Florida has many beachfront resorts, theme parks, and natural preserves to take in. For many of those locations, would one have to look hard to find their individual local characteristics. Some of those traits are proudly displayed within the greater Tampa Bay area.
Tampa is just one of many populous cities that comprise this large natural harbor that connects Florida with the Gulf of Mexico. The arrival of the South Florida Railroad in 1883 threw open the doors for new businesses and people looking to settle in a warmer climate. Those years developed the area’s rich history. Listed below are just four interesting facts about the Tampa Bay region.
Shark Tooth Beach
Sarasota County, located on the southern tip of Tampa Bay, is home to many Gulf beaches like the one in Venice. Venice Beach is a prime destination for visitors who want to comb the beach for fossilized shark teeth.
Sharks are rare at Venice, but the land itself was teeming with them 10 million years ago. When the waters receded, the sharks’ skeletons disintegrated into the sand, leaving only their teeth intact. Today, you can buy or rent a one-of-a-kind “Venice Snow Shovel” to dig and sift for these teeth. Some vary in size between 1/8” to ¾”.
The Babe’s Longest Home Run
Plant Field was once a hallowed field of Tampa real estate that hosted the first professional baseball game in 1899. The Chicago Cubs would use the field for spring training until 1916, when they were followed by the Boston Red Sox.
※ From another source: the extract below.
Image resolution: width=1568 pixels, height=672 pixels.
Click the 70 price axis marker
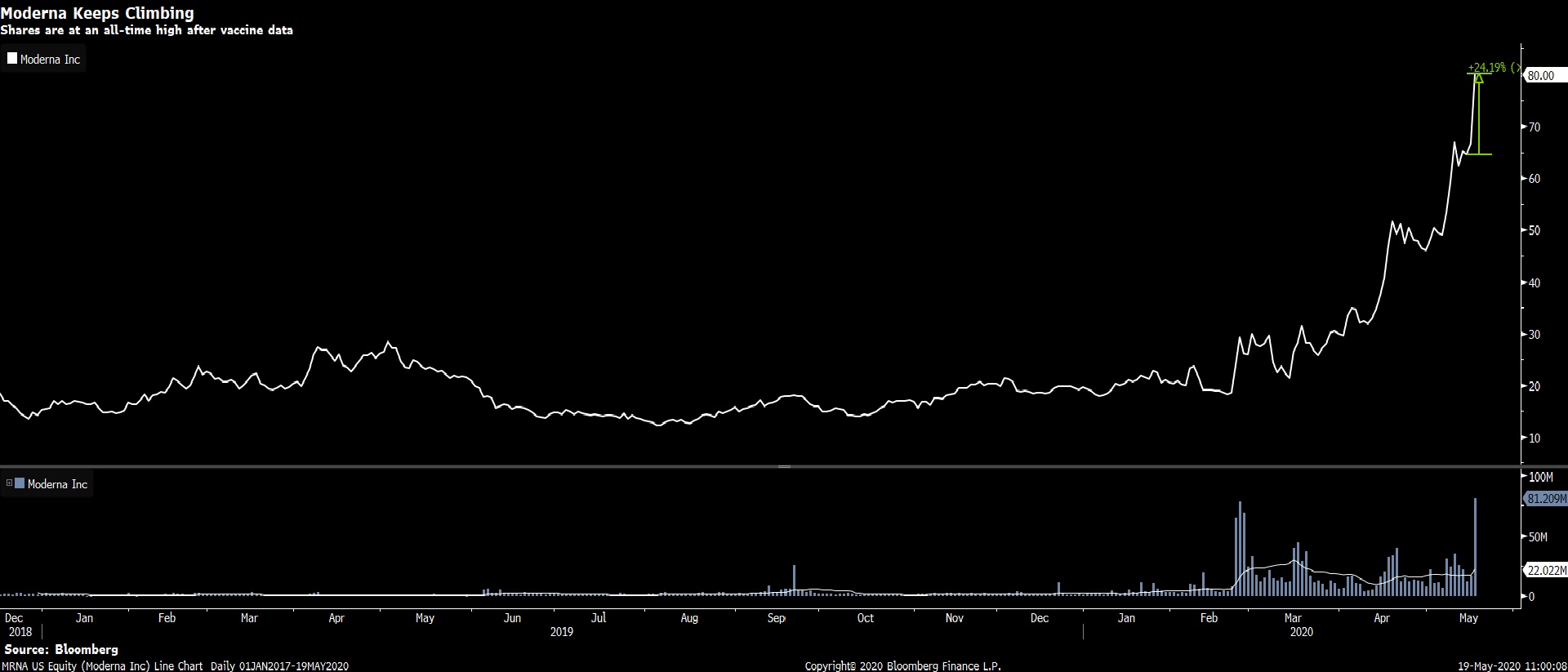[1535, 127]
It was on April 4, 1919, that the Sox’s MVP, Babe Ruth, scored the biggest hit of his final season. In a game against the New York Giants, Ruth hit a 587-foot home run. It was the longest in Ruth’s entire career and one of the longest in the sport’s history.
Cigar City Chickens
Cuban cigars are a sought after commodity, but one Tampa city has been making them for over 100 years. Ybor City was founded by Vicente Martinez-Ybor, a Havana cigar manufacturer, in 1885. Ybor’s factory employed Spanish and Cuban immigrants who also raised chickens in backyard coops.
After World War II, when automation changed manufacturing, the workers departed and left their chickens to fend for themselves. Since then, it’s common to see wild cocks strutting across roads and parks. The Ybor Chicken Society was founded in 2017 to protect and promote these feathered residents and their heritage.
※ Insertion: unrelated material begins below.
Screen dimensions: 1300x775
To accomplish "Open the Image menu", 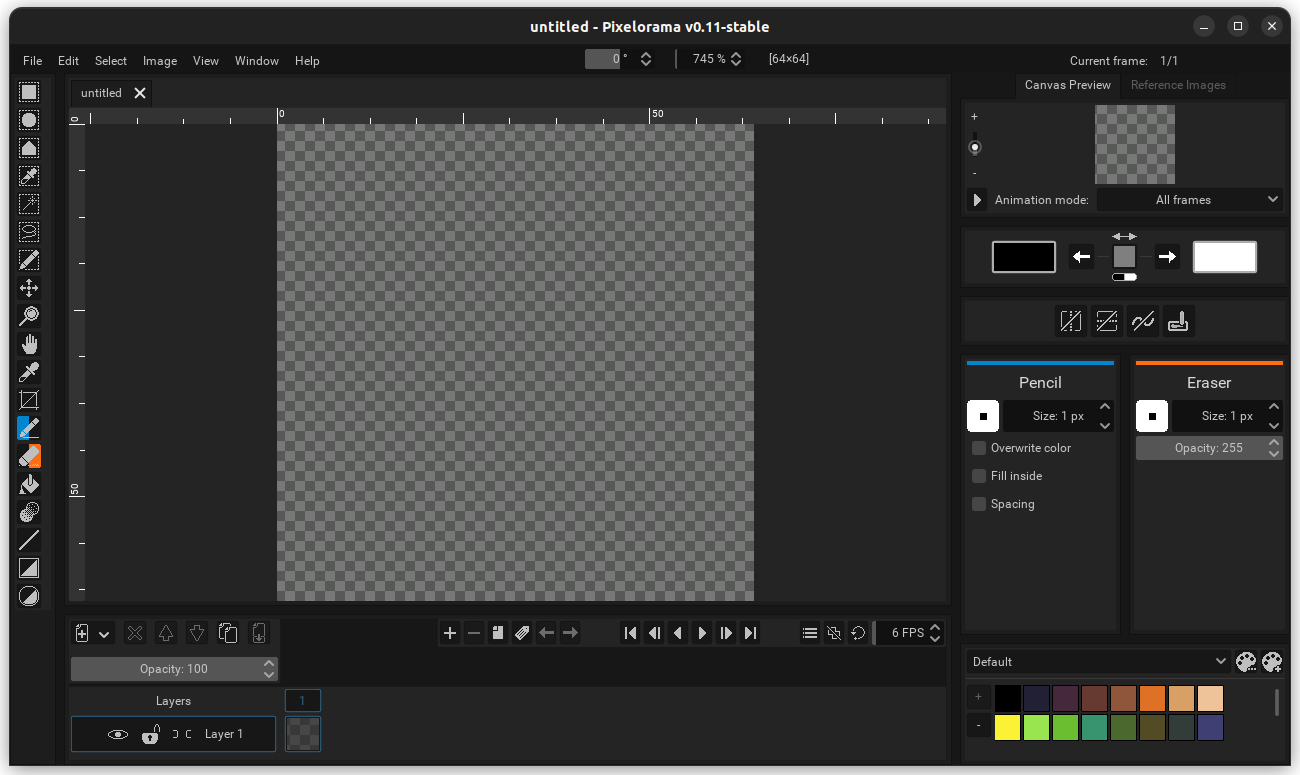I will tap(160, 61).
Football fans know Tampa Bay for their Buccaneers, partly owed to local pirate Jose Gaspar. Gaspar, or “Gasparilla,” is known to only exist in tall tales from the 1900s. Though he may be immaterial, Tampa honors Gasparilla with their annual pirate festival.
“Gasparilla” Fest revolves around three major parades. These “Mardi Gras”-styled parades feature floats serviced by pirate-themed “krewes” that are organized around many of the area’s multicultural and charitable organizations. Festivities run from the mid-January Children’s Parade to early March with the outward voyage of the Jose Gasparilla.